The city was incredibly quiet in the morning. A walk through the city centre showed a ghost town, although a stroll around St Pauli saw some people drinking following their celebrations of Walpurgisnacht (Walpurgis Night – The Night of Witches) the night before, a lot of homeless people, mattresses laid out on the street and people sleeping rough.

The festivities began around 4 o’clock. A van parked in the middle of the crossroads between Feldstrasse and Glacischaussee blared music as the protesters convened and the police surrounded them leaving only a single exit – the way which the gathering came.

The music stopped, the van drove away, and the people dispersed.  The planned demonstration, which was promoted by its posters being plastered all over Hamburg began as described: outside the Sternschanze S-bahn station. A vehicle began its slow descent on towards this location from the Reeperbahn, as two DJs spun some techno on the back. A crowd of around 300 people followed.

At an estimated 6pm, the similar vehicle ceased with the techno at the Sternschanze, as a group of anarcho-communists took over.
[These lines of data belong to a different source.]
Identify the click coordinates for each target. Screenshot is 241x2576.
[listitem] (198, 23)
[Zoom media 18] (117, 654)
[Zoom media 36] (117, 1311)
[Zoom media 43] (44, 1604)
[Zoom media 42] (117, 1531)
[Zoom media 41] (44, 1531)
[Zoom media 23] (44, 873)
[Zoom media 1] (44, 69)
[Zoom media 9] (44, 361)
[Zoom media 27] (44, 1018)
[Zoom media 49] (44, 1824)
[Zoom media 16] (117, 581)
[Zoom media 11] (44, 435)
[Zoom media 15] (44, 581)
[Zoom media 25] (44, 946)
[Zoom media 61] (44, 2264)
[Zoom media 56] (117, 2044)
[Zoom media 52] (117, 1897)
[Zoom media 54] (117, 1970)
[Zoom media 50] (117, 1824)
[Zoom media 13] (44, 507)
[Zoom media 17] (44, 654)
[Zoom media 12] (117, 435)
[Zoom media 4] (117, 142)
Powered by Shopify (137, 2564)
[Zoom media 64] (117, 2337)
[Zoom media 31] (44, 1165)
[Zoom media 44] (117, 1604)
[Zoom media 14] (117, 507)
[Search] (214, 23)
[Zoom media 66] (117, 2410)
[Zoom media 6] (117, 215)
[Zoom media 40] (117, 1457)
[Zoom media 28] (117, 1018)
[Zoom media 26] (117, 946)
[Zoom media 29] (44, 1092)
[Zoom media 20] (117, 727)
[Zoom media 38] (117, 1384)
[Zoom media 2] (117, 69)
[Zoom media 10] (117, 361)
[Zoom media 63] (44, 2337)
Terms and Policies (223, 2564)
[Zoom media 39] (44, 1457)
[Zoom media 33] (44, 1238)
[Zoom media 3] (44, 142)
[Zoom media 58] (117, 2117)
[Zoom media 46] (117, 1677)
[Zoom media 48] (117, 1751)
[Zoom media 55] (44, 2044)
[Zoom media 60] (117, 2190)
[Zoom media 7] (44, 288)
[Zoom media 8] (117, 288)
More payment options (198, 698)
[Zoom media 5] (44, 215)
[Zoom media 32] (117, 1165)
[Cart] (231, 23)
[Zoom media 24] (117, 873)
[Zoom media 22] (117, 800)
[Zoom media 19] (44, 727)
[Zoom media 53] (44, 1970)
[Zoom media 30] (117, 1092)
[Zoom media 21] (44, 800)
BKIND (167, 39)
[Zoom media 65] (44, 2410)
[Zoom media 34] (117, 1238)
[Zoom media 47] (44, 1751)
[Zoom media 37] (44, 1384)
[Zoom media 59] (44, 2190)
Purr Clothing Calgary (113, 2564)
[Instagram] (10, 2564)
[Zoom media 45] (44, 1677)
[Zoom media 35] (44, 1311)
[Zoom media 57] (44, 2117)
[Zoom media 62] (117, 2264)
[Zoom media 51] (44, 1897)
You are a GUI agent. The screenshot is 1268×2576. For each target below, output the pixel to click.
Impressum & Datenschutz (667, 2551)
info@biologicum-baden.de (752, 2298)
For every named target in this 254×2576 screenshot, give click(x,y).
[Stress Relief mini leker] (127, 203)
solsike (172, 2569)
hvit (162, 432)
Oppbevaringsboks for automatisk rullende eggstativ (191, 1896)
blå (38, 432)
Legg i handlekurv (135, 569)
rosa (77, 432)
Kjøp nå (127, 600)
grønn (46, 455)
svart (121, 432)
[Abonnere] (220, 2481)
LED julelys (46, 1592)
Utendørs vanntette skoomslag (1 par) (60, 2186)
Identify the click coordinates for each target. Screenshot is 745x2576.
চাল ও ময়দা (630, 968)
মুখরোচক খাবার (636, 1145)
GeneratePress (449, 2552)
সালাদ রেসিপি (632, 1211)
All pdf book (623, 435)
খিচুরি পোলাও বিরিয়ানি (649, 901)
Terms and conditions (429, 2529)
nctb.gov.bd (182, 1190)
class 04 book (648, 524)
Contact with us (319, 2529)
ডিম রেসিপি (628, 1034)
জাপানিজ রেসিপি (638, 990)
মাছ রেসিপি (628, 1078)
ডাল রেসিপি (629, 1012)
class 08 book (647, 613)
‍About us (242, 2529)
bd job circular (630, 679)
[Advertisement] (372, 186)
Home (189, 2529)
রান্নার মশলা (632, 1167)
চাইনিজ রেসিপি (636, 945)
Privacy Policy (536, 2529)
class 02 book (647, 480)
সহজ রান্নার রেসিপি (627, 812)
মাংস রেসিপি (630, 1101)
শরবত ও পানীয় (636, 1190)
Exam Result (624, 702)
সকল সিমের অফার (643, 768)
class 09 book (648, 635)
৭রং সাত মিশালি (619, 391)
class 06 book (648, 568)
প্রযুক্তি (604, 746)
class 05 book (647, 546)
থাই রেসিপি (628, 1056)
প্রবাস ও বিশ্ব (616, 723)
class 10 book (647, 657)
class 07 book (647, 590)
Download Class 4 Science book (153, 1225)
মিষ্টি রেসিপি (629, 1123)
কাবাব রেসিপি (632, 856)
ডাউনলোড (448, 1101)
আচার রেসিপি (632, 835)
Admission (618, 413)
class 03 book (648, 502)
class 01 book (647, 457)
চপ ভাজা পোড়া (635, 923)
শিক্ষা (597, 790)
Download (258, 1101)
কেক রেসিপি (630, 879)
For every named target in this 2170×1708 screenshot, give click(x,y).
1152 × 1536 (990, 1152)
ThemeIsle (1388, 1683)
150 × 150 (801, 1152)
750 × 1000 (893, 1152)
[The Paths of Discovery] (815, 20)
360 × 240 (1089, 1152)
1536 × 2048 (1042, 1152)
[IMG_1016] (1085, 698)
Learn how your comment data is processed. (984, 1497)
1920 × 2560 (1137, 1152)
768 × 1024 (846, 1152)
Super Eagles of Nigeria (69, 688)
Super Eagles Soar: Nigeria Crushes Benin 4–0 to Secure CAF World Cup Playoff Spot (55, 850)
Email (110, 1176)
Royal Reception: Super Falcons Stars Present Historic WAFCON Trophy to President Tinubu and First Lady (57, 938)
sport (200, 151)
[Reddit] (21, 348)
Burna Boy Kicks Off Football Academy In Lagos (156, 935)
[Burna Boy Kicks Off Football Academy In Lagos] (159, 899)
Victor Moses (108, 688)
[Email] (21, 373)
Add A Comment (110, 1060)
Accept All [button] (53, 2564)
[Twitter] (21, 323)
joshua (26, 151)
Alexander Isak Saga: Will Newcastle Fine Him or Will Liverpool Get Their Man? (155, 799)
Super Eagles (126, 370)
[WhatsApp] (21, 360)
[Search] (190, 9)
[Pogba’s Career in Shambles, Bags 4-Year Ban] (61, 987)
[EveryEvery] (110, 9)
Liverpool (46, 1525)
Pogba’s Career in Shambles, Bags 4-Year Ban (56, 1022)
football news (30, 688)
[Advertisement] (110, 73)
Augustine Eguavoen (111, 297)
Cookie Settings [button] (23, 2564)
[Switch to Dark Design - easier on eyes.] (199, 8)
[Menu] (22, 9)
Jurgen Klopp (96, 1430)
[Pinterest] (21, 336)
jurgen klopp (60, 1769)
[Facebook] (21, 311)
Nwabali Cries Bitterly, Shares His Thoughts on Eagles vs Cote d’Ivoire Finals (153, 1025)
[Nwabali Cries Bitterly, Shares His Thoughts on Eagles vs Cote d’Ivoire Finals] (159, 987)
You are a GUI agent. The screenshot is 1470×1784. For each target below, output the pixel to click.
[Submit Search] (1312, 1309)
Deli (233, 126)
The vehicle started blasting music again, trap tunes, German hip-hop, and people began to gather in their thousands. Socialists holding red flags, communists with the added hammer and sickle iconography, anarchists, anti-fascists gradually joined the congregation in full black-bloc.

Flares were lit, the atmosphere and tension grew. As the music stopped several members of an anarcho-communist group spoke into the microphone, opining on the upcoming G20 meeting, Germany as being the belly of the beast within the European Union, and the general dire state of contemporary capitalism.

The organisers of the protest listed their website on their main ensign. The site contains many of the concerns that unite not all only of the groups noted above, but will hit the nerve of every day people: the expansion of weaponry, divide-and-rule tactics between arbitrary lines of class and origin, declining living standards, decreasing wages, and soaring rents. Protesters made it clear that their foremost motive was to dismantle the sources of this exploitation: Capitalism and Imperialism.

Because the protest was on the 1st of May, this gave the protest more significance. Although, we can expect to see an increase in these types of ongoings in Hamburg as the G20 meeting nears closer. These groups have vowed to continue to apply pressure on those attending the summit; those, who the website describes as “plunging the world into wars, polluting the environment and creating daily misery”.

This type of demonstration was replicated in many other countries throughout the world. Those who were not marching through their common ground with G20 Entern, were united and participating through their solidarity with working people, everywhere.